** WHAT NEEDS TO BE DONE **
All lines below are to be transcribed exactly.

** RECORDS **
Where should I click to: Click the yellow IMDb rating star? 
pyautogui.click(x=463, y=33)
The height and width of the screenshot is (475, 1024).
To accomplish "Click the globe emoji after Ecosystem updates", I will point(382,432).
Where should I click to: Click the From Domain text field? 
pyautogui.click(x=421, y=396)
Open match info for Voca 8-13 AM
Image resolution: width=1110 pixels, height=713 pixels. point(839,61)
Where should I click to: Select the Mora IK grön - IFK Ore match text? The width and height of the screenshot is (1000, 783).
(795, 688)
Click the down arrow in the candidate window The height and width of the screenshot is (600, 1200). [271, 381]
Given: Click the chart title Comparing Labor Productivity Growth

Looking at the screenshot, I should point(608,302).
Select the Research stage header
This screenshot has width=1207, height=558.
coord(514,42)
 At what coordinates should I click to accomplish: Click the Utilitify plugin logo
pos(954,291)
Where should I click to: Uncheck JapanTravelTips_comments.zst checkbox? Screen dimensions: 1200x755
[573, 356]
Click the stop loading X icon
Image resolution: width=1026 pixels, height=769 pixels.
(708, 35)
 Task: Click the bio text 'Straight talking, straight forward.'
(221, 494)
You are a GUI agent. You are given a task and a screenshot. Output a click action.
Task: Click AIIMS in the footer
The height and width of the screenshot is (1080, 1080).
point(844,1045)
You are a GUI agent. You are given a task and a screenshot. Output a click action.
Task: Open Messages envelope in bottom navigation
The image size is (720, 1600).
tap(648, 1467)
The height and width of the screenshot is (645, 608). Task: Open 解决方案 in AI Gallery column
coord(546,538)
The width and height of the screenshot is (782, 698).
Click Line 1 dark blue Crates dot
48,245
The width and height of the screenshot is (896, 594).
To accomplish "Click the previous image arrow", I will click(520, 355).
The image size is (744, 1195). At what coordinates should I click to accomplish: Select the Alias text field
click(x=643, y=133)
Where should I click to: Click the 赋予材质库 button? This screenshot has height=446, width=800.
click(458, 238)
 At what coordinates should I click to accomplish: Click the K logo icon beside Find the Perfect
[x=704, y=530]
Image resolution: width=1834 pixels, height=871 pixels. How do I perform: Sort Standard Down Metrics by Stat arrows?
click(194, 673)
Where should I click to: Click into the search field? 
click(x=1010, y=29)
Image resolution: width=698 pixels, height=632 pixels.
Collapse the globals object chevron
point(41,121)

** EXERCISE SOLUTION **
Where should I click to: Click the yellow IMDb rating star? 
pyautogui.click(x=463, y=33)
The height and width of the screenshot is (475, 1024).
To accomplish "Click the globe emoji after Ecosystem updates", I will point(382,432).
Where should I click to: Click the From Domain text field? 
pyautogui.click(x=421, y=396)
Open match info for Voca 8-13 AM
Image resolution: width=1110 pixels, height=713 pixels. point(839,61)
Where should I click to: Select the Mora IK grön - IFK Ore match text? The width and height of the screenshot is (1000, 783).
(795, 688)
Click the down arrow in the candidate window The height and width of the screenshot is (600, 1200). [271, 381]
Given: Click the chart title Comparing Labor Productivity Growth

Looking at the screenshot, I should point(608,302).
Select the Research stage header
This screenshot has width=1207, height=558.
coord(514,42)
 At what coordinates should I click to accomplish: Click the Utilitify plugin logo
pos(954,291)
Where should I click to: Uncheck JapanTravelTips_comments.zst checkbox? Screen dimensions: 1200x755
[573, 356]
Click the stop loading X icon
Image resolution: width=1026 pixels, height=769 pixels.
(708, 35)
 Task: Click the bio text 'Straight talking, straight forward.'
(221, 494)
You are a GUI agent. You are given a task and a screenshot. Output a click action.
Task: Click AIIMS in the footer
The height and width of the screenshot is (1080, 1080).
point(844,1045)
You are a GUI agent. You are given a task and a screenshot. Output a click action.
Task: Open Messages envelope in bottom navigation
The image size is (720, 1600).
tap(648, 1467)
The height and width of the screenshot is (645, 608). Task: Open 解决方案 in AI Gallery column
coord(546,538)
The width and height of the screenshot is (782, 698).
Click Line 1 dark blue Crates dot
48,245
The width and height of the screenshot is (896, 594).
To accomplish "Click the previous image arrow", I will click(520, 355).
The image size is (744, 1195). At what coordinates should I click to accomplish: Select the Alias text field
click(x=643, y=133)
Where should I click to: Click the 赋予材质库 button? This screenshot has height=446, width=800.
click(458, 238)
 At what coordinates should I click to accomplish: Click the K logo icon beside Find the Perfect
[x=704, y=530]
Image resolution: width=1834 pixels, height=871 pixels. How do I perform: Sort Standard Down Metrics by Stat arrows?
click(194, 673)
Where should I click to: Click into the search field? 
click(x=1010, y=29)
Image resolution: width=698 pixels, height=632 pixels.
Collapse the globals object chevron
point(41,121)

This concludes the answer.